* **Task statement**
Check every line below, and copy those that include "agent".

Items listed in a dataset
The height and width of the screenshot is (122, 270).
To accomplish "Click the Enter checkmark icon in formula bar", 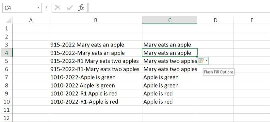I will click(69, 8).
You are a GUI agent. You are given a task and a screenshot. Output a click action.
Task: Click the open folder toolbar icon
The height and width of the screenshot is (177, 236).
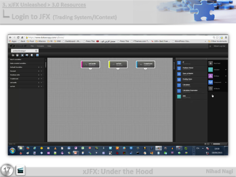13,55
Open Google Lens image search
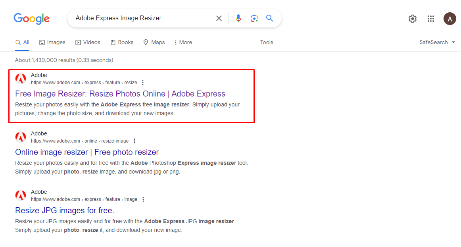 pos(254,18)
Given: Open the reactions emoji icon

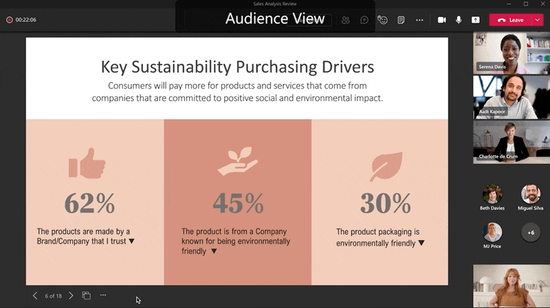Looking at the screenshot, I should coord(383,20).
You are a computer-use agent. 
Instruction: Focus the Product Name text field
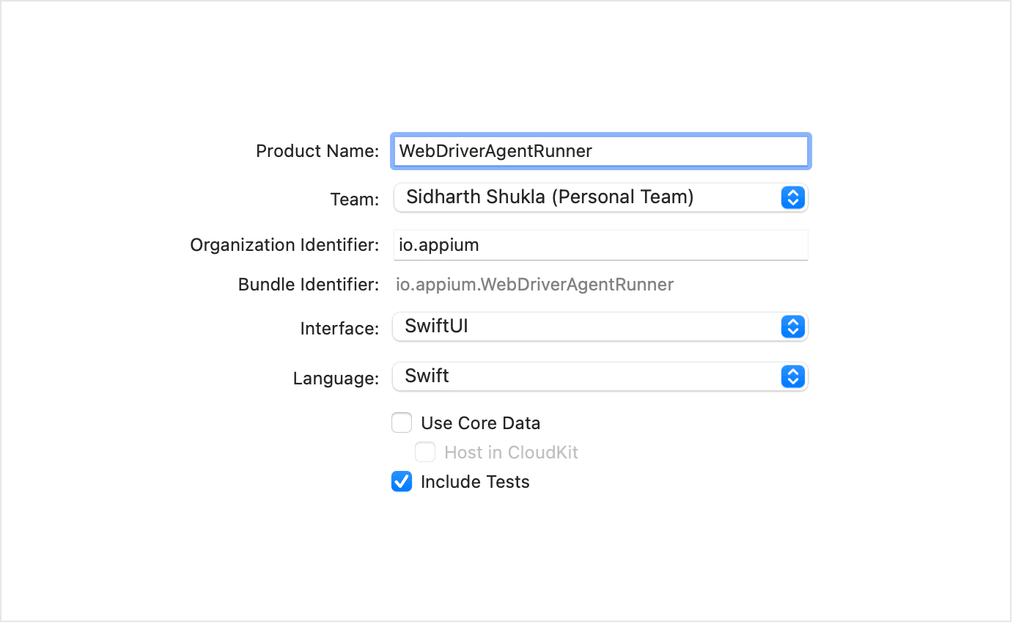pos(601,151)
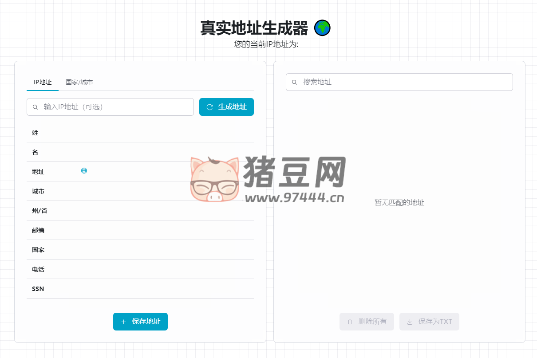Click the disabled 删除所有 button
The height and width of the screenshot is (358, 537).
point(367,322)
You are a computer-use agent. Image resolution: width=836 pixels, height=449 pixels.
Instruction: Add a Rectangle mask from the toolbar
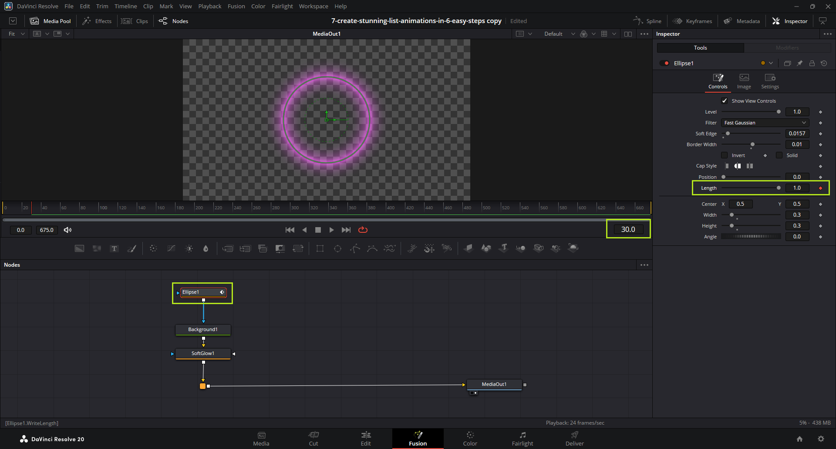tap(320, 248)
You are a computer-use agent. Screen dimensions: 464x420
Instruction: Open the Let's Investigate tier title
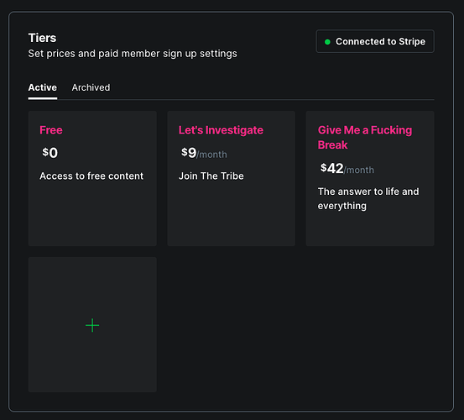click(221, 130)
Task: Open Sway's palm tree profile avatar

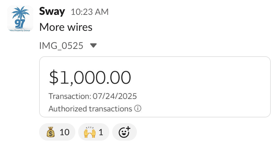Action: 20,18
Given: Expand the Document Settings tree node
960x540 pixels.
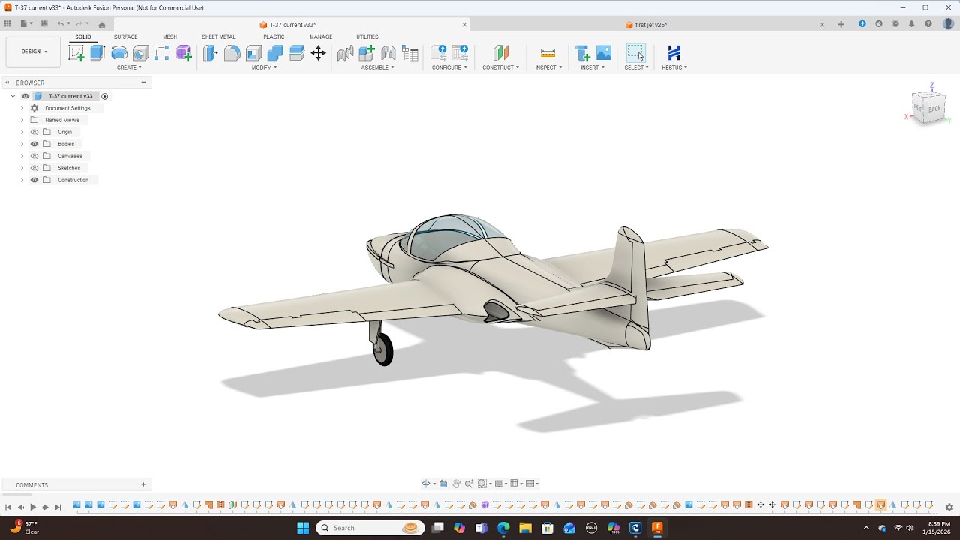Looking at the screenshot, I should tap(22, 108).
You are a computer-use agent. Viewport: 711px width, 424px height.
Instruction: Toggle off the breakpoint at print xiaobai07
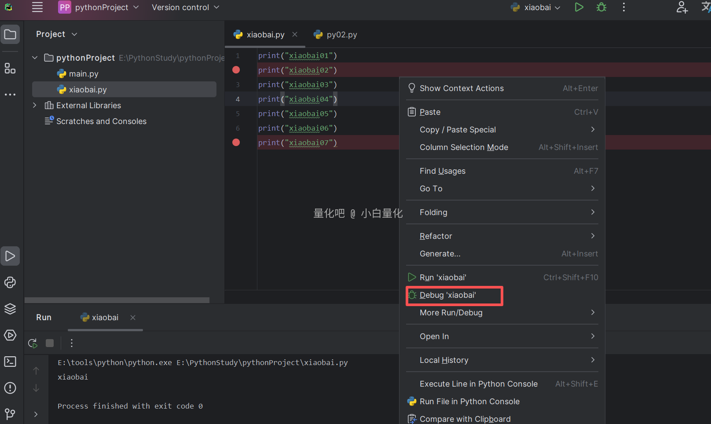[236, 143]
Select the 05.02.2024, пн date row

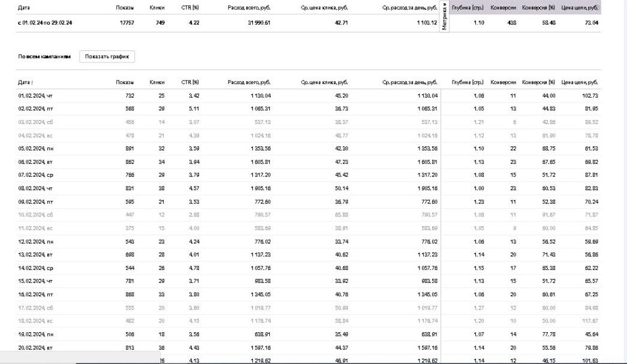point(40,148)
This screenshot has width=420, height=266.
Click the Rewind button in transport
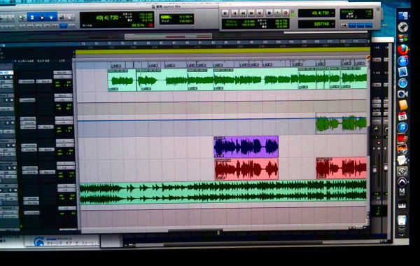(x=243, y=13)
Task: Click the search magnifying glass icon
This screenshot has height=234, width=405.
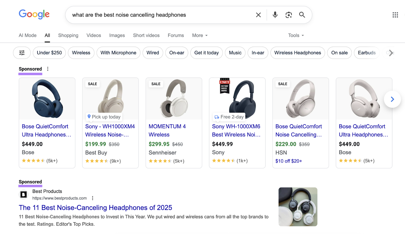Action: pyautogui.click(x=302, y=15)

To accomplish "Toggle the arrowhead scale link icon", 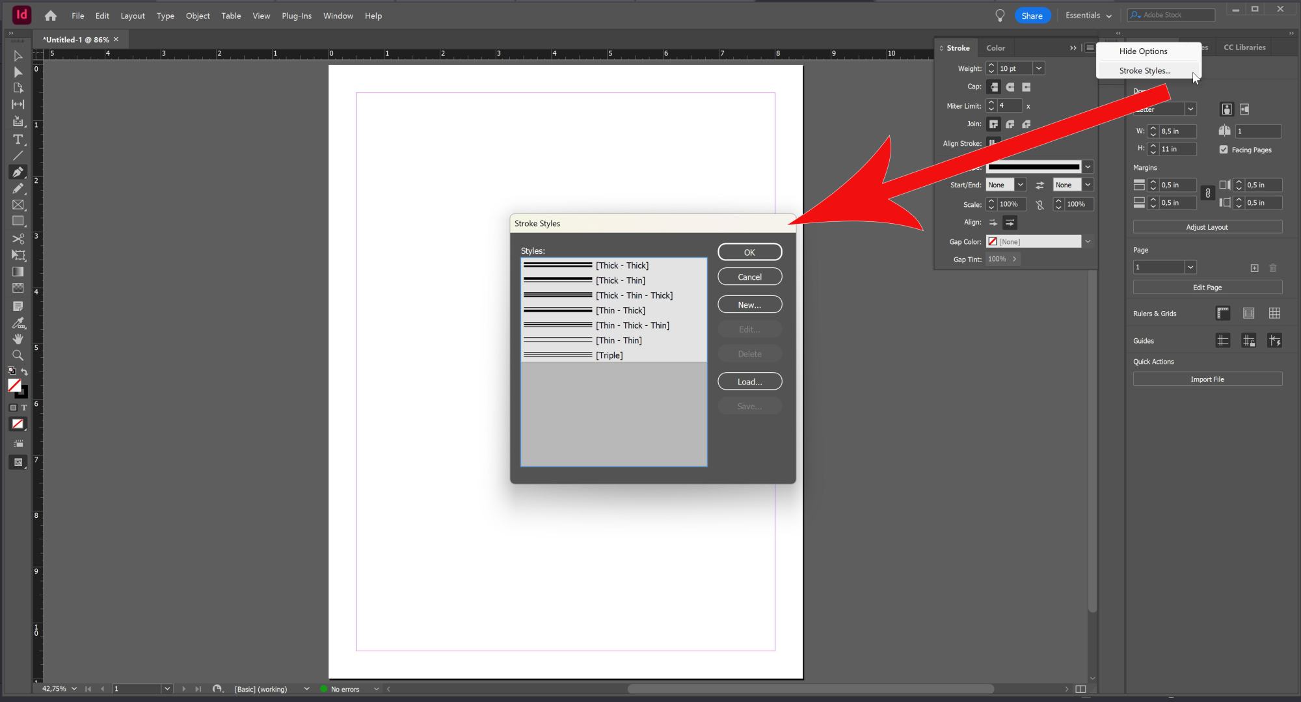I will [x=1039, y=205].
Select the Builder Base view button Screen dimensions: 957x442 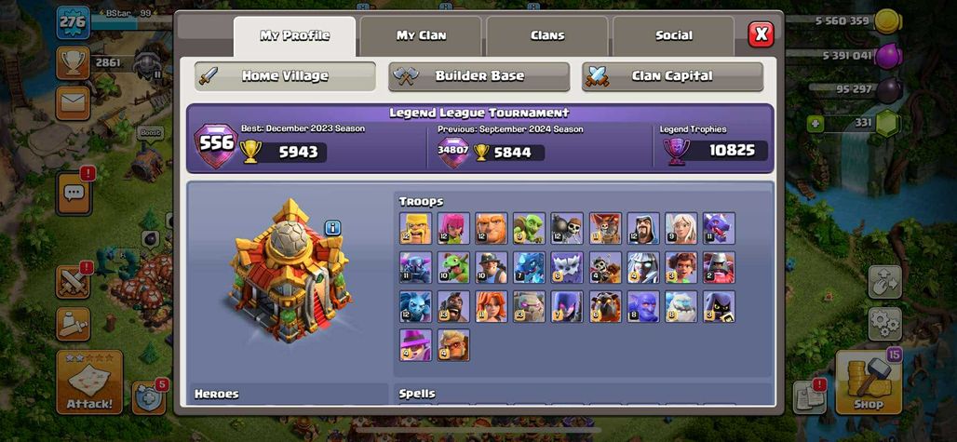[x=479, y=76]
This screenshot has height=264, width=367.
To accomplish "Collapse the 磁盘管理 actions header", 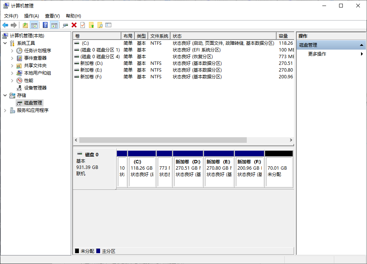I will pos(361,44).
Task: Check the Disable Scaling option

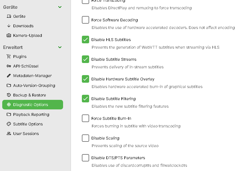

* **Task output**
You are a GUI agent. You are given a task and a screenshot. Output a click action.
You are a computer-use agent. 
You are a computer-use agent. Image resolution: width=836 pixels, height=449 pixels.
You are a computer-use agent. Screen dimensions: 464x420
You are a computer-use agent. Viewport: 711px width, 424px height.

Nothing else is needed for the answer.